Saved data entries
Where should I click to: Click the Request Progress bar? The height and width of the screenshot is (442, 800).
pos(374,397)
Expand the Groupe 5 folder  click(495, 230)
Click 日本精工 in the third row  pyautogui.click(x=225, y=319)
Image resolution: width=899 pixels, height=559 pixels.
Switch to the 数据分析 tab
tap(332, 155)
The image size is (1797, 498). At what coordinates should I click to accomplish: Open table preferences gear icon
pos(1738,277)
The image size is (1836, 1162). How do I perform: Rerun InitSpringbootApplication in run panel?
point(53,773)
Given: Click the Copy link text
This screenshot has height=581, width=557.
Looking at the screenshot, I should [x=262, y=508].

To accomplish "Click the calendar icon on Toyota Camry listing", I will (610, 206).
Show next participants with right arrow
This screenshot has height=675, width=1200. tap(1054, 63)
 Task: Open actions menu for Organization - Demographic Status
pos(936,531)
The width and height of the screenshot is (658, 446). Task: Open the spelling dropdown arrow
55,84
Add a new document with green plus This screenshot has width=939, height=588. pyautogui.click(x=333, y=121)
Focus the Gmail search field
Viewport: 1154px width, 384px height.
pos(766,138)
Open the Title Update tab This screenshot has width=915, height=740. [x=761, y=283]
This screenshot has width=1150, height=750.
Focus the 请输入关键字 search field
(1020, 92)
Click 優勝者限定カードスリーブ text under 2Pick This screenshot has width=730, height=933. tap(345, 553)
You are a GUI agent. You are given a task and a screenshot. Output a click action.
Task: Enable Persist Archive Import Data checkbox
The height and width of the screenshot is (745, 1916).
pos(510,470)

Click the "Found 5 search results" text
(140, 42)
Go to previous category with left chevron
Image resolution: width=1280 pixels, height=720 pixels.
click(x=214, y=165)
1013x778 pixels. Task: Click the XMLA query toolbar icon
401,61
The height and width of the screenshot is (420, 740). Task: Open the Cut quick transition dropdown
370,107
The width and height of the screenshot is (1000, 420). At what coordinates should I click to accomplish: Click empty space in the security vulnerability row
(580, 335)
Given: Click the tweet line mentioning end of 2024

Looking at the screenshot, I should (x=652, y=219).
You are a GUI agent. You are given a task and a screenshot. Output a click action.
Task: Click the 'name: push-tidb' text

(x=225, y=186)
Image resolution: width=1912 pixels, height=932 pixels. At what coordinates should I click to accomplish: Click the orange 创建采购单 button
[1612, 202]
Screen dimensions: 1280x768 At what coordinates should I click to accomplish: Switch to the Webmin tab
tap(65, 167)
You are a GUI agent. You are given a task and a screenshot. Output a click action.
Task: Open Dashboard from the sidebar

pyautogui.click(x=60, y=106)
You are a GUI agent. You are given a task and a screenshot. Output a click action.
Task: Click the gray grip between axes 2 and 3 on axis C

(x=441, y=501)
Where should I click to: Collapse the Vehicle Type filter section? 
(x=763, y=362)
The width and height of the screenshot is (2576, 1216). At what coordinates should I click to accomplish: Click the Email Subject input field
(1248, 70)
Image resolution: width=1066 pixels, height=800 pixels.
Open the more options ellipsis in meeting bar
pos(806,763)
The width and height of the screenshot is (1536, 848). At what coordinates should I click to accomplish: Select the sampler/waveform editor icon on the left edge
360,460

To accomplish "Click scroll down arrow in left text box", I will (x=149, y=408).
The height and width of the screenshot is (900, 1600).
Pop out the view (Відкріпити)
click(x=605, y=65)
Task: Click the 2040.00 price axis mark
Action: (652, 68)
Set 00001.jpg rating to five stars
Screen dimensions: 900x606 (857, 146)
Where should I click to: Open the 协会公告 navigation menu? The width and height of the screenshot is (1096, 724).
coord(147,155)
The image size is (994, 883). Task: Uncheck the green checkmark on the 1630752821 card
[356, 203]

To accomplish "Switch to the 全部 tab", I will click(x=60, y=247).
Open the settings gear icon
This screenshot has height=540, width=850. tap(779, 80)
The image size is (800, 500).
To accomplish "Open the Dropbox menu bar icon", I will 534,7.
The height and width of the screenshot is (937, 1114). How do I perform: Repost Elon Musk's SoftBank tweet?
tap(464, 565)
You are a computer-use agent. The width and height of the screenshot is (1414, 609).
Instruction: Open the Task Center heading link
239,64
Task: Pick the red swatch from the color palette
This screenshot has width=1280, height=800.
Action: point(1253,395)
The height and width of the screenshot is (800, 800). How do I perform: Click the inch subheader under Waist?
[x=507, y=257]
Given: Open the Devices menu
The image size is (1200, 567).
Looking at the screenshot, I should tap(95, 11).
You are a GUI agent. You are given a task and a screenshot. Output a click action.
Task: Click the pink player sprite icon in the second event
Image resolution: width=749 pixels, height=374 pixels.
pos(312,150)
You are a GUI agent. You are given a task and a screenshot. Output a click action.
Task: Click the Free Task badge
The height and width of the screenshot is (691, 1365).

| What the task asks |
Using the data above, transcribe the lines that run from the line with "Add a new document" to the line with "Click 優勝者限定カードスリーブ text", both ends kept, and output nothing else.

| Solution |
Add a new document with green plus This screenshot has width=939, height=588. pyautogui.click(x=333, y=121)
Focus the Gmail search field
Viewport: 1154px width, 384px height.
pos(766,138)
Open the Title Update tab This screenshot has width=915, height=740. [x=761, y=283]
This screenshot has width=1150, height=750.
Focus the 请输入关键字 search field
(1020, 92)
Click 優勝者限定カードスリーブ text under 2Pick This screenshot has width=730, height=933. tap(345, 553)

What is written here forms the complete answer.